Who but these same monks and nuns had the patience and dedication to spend the hours (months in fact) that were needed to laboriously make even one single good copy of a book? Their secular neighbours were struggling to survive off the land or fighting for their lives against barbarian invasion.
Monks did all these things as well, but ALSO cared enough about learning and knowledge to preserve it for posterity. And I’m not just talking about the Bible either. Where do you think the great medieval philosopher Thomas Aquinas got his incredible knowledge of Aristotle from if not for the religious scribes who preserved the best SECULAR learning of the Greeks and Romans as well as the religious.
How do you think culture, philosophy and ideas spread so easily from end to end of the Christian world if not for the fact that the Church, which was in every corner of it, had one common language - Latin - which funnily enough also became the language in which scientific and other works came to be transmitted as well. The two pretty much went hand in hand.

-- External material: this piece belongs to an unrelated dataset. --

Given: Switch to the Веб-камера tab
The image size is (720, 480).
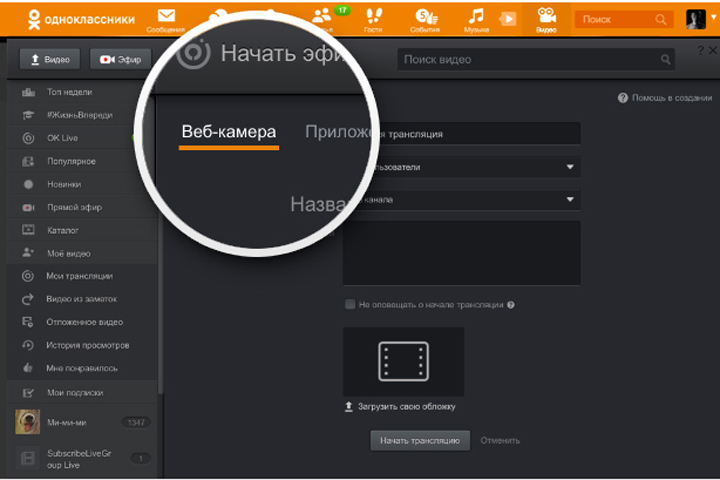Looking at the screenshot, I should point(228,133).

I know you’re going to spout Gallileo at me. And you’re right, that was a major stuffup. Is any organisation going to go through 2000 years without a single mistake? But the Catholic Church was also one of the earliest supporters of Darwin’s evolutionary theory. Never had a real problem with his explanation of how humans physically came to be. Darwin’s theory of evolution, by the way, with its ideas of ‘survival of the fittest’ and so on, has caused more trouble in regard to relations between the different races and nations than most religious theories.
Funnily enough, in at least one particular area (race relations) most of the great reformers and agitators against African-American slavery, particularly in Britain, were inspired by strong religious faith and a belief that, as the Bible teaches, there is no distinction in God’s eyes between the races and no such thing as slave or freeman.
As for conflict - World War I and World War II were fights between good modern ‘scientific’ nations in the name of progress (ie control of colonies, natural resources and a position as industrial top dog). Nominally most of the participating nations on both sides were of the same Protestant (or at least Christian) faith, in reality they were then, as they are now, incredibly secular.
These two conflicts by themselves, let alone similar non-religious wars such as Vietnam, way outstrip any killing or violence ever done in the name of religion in scale and ferocity. Who ever in the name of religion obliterated cities in the way London, Dresden and Tokyo (not to mention Hiroshima and Nagasaki) were destroyed in WWII? So much for your ‘civilisation’.